MENTEUR !

Ma femme et moi-même, nous nous souvenons très bien de ce jour ; c’était il y a vingt ans exactement, nous étions le 21 mai 2039, un samedi. Même si notre désespoir grandissait chaque jour, même si notre amour réciproque nous aidait, un peu, dans cette épreuve atroce, tout cela n’était que peu de chose devant notre rage car, il nous fallait bien le reconnaître, ce commerçant nous avait totalement grugé.
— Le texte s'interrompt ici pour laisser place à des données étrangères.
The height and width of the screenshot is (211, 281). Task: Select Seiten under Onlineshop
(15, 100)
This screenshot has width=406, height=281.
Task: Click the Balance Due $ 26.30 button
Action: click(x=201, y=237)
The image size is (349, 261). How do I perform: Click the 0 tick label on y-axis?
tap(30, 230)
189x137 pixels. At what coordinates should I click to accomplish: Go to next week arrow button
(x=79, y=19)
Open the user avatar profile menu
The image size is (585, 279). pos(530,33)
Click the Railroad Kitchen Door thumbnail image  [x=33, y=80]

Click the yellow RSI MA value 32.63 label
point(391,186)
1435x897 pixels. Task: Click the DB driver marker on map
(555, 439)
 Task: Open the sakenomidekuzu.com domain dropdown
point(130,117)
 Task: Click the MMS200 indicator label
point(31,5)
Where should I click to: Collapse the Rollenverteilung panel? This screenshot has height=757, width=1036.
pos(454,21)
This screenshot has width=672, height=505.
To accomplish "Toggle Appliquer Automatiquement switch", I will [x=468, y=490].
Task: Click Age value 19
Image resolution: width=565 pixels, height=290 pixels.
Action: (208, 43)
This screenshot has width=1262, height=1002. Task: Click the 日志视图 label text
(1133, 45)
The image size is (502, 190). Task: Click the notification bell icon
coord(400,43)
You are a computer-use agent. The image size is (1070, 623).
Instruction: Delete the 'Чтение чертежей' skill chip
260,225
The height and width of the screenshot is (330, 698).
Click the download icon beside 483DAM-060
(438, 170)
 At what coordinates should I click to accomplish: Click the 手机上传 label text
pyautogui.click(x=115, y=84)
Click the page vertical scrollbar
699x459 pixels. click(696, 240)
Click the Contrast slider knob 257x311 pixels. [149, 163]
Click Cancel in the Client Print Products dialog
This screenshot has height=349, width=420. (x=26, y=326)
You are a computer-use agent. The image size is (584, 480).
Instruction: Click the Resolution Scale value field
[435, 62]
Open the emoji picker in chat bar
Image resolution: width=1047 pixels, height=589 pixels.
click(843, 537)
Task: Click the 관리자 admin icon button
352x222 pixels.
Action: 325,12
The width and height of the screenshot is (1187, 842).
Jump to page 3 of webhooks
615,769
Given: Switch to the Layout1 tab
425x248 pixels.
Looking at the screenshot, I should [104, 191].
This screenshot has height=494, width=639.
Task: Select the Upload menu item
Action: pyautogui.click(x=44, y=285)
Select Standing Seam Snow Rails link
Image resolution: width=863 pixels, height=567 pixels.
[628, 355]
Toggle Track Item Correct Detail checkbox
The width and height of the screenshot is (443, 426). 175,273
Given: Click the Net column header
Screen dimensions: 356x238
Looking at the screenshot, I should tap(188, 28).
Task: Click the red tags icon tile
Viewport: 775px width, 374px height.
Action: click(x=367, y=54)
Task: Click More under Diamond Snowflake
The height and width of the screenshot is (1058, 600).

Parce que nous avons fait aveuglement confiance à ce bandit en raison de la réputation reconnue de cette maison, nous étions au bord du désespoir car, sur le point de passer de la Classe AAB des Hauts citoyens à la Classe AAA des Très-Hauts, classe tant convoitée, nous risquions une infâmante rétrogradation en classe C des citoyens ordinaires, pire même, des sans-grade, tels ces gagne-misère dont la faiblesse des revenus confinent l’existence dans les endroits réservés à ces pauvres minables comme ceux qui vendent à des mioches abâtardis, de la philosophie ou de l’histoire pour des queues de cerises !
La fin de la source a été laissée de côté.